En 2002, el equipo de Rabinovich presentó una patente que protege intelectualmente una estrategia para bloquear un mecanismo de escape de los tumores. Fue la primera de las ocho que el grupo posee en la actualidad, orientado hacia potenciales métodos de diagnóstico y tratamientos para cánceres y enfermedades autoinmunes. "El trabajo asociado a la patente recién se publicó dos años más tarde. Si se publica antes, se invalida la patente". Los hallazgos científicos deben resguardarse para evitar que cualquier empresa farmacéutica o laboratorio los tome, los comercialice y se beneficie económicamente con un trabajo ajeno sin ningún aporte de su parte. Gabriel explica que no todos los descubrimientos son patentables.
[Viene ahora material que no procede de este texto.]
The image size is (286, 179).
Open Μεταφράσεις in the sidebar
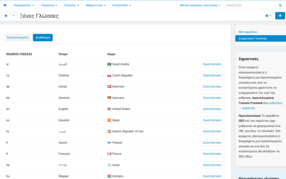[248, 32]
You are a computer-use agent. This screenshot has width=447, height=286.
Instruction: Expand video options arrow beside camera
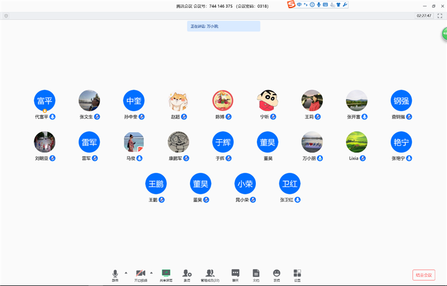[151, 273]
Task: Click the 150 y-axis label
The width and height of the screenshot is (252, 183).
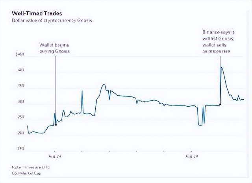Action: pyautogui.click(x=20, y=149)
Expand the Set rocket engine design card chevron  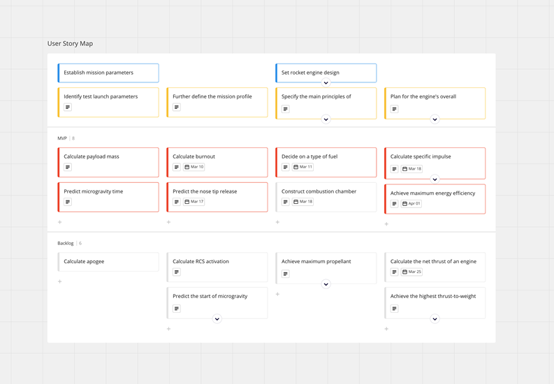pos(326,83)
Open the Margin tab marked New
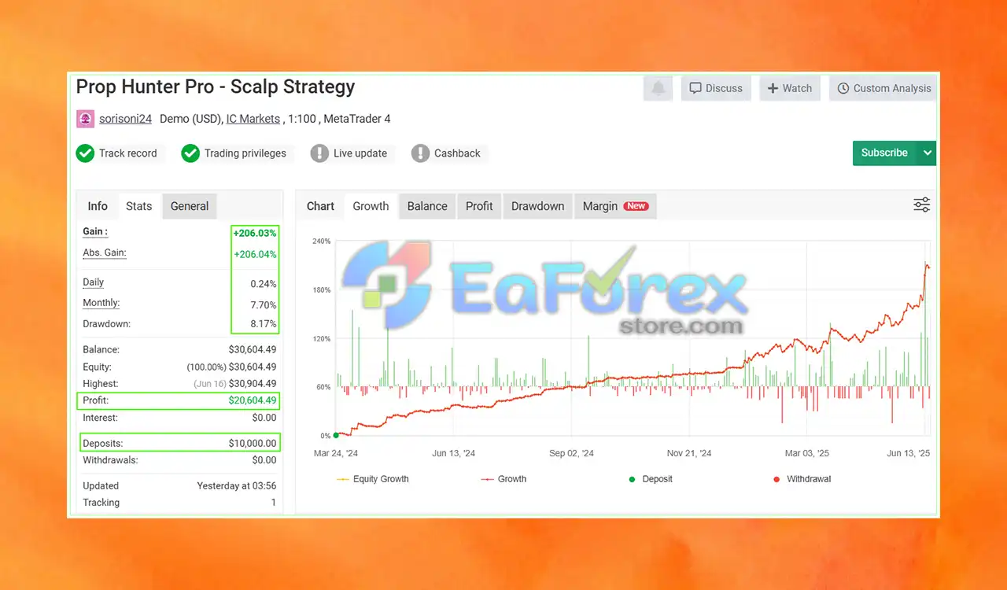 click(x=615, y=206)
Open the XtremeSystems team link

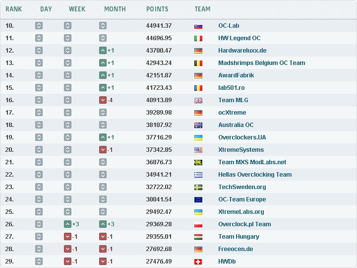(x=241, y=150)
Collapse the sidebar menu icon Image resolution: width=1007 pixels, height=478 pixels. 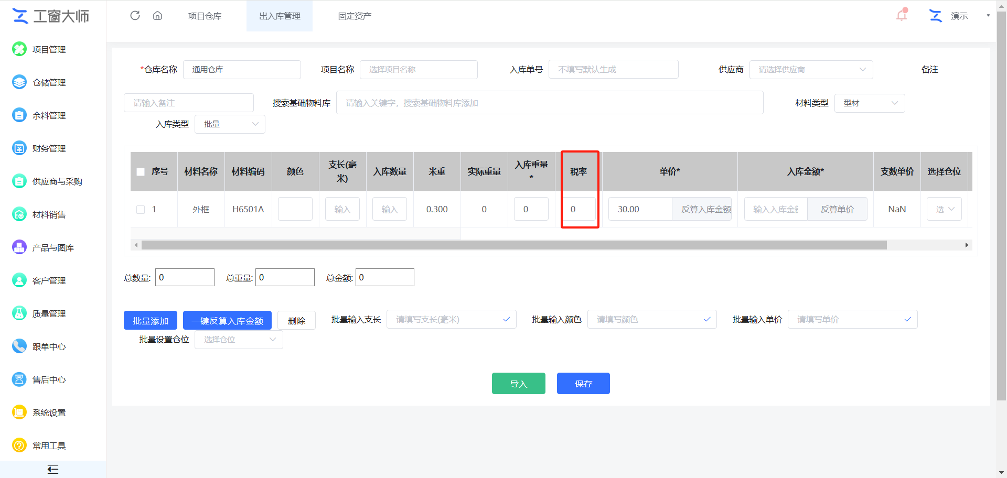tap(52, 469)
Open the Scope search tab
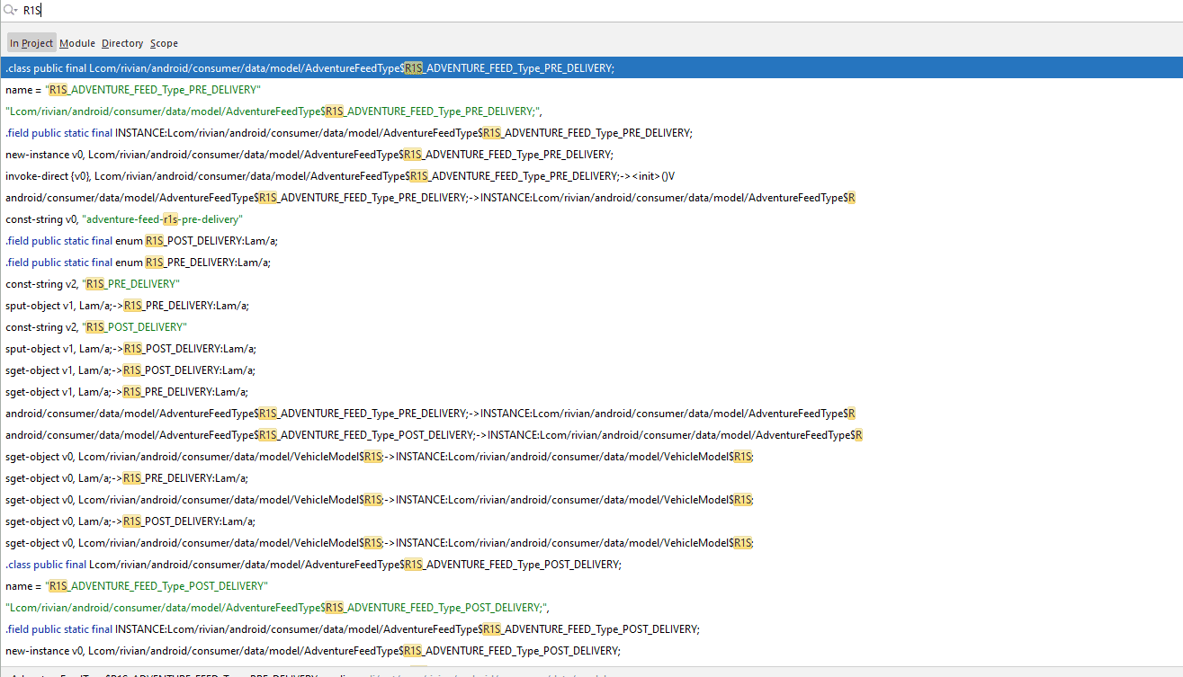Screen dimensions: 1183x677 coord(164,43)
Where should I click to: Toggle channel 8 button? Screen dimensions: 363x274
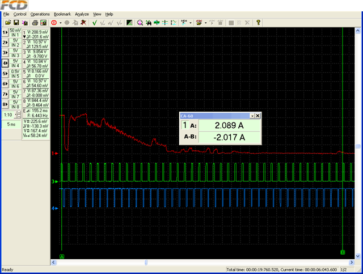click(x=5, y=104)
La Oficina de Vinculación Tecnológica del Conicet es la encargada de asesorar a los científicos, más proclives al laboratorio que al trámite administrativo, y señalar los que merecen ser custodiados. "Se trata de salvaguardar los descubrimientos con potencial valor económico que surgieron a partir de una inversión del Estado en becas y subsidios. La patente puede ser para un anticuerpo, una proteína modificada, un nuevo mecanismo para proteger de las sequías; es muy amplio el campo de posibilidades".Los alcances del descubrimiento se envían a organismos de distintos países que evalúan su originalidad. Si se cumplen los requisitos fijados, se otorga la patente. A partir de allí, el Conicet comienza a negociar con las empresas interesadas en licenciarla (adquirir los derechos para utilizarla por un determinado tiempo). Las negociaciones pueden acordar un monto fijo o bien pueden incluir regalías. "Nosotros como investigadores no negociamos en forma directa con las compañías. Muchas veces me piden que dé una charla o que brinde una presentación de mi trabajo a una empresa –explica Rabinovich–. Los representantes de los laboratorios me hacen preguntas y yo respondo desde el punto de vista científico a sus interrogantes. Después, el Conicet, a través de su equipo de abogados y contadores, se ocupa de negociar y elegir la compañía que va a acompañar determinado descubrimiento".